All everyone talked about in year 11 was how different sixth form was going to be. I was warned that GCSE’s were a piece of cake in comparison. But I assure you this isn’t exactly true. Yes, it’s difficult. Yes, you’ll get stressed. But what they don’t tell you is that as it gets harder, you grow and mature even if you don’t realise. I am not in any way trying to say that GCSE’s were easy because that’s definitely not true, but there is a step up to sixth form that can come as a surprise to some people.

To begin, the relationship you have with your teachers changes dramatically. For me, they treated me more like an adult. These newfound relationships really can be a gift. The teachers go out of their way to help you, and you can make amazing connections that you wouldn’t necessarily have otherwise.

Depending on the subjects you’ve taken, and the size of your sixth form, the classes will probably be much smaller, which allows you to have more interaction in lessons and creates a more relaxed atmosphere. This is wonderful because not only can you snack without stealth hiding it under your notepad, but you really do get an immersive and beneficial teaching and learning experience. For me, my sixth form year group has a grand total of 36 pupils, which means that I not only have an average of 9 pupils per class, but I get more common room benefits and a better choice of chairs at lunch!

Another benefit is that you can study the subjects you enjoy!
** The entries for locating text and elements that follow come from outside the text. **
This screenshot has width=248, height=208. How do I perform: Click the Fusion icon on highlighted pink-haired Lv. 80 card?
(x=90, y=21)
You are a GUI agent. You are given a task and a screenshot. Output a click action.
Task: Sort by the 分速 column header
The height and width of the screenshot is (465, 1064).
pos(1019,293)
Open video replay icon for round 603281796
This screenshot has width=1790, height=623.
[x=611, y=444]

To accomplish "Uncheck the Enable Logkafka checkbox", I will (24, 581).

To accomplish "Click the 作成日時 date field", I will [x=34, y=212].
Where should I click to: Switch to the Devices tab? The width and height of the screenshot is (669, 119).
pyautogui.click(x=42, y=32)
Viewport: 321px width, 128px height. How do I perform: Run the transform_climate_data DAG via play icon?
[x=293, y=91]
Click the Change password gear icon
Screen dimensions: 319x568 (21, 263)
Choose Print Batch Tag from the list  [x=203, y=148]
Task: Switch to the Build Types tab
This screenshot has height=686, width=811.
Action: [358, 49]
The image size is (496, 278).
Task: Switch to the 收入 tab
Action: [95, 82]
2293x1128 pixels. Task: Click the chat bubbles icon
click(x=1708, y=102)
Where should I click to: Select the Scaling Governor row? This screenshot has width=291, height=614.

This means you can concentrate on the few subjects you have chosen because you want to study them. I found it really difficult to decide what I was going to take, so my mum told me to cross off all the subjects I really didn’t like, and it turns out it was the most wonderful thing I’ve done, because I now have a clear goal and really enjoy the subjects I’ve taken.

At GCSE, you skim the edge of your subject, but at A level, you really get the chance to take an in depth look at a topic. The whole point of A levels is to challenge you and your knowledge, and to help you decide what you want to do with your future. One of the things I found more difficult was how I could no longer get away with having a limited knowledge of a subject and then blag the exam. You can’t just recite facts, you have to be able to apply the knowledge that you gain, and you truly have to understand what you’re talking about.


Another thing I found I had to struggle through was time management. It is so easy to forget about school in sixth form. You get home, and it’s easy just to shut off and forget about revision and extra work until you wake up out of a trance and find that its May and your exams are next week. It sounds ridiculous but you really need to get yourself together and follow a revision timetable, and do the extra work. Motivation is a key skill which you REALLY need to master.

I would also recommend applying to be a prefect, because it may seem like an additional plate to spin, but it is so beneficial in the long run, and can really help you with your personal statement and uni application. Make an effort to attend all the revision sessions you can, and to read around your subject if you have time because it makes all the difference.

All in all, the whole sixth form experience is so rewarding and fun, you just have to be able to balance your time effectively, and enjoy what you study.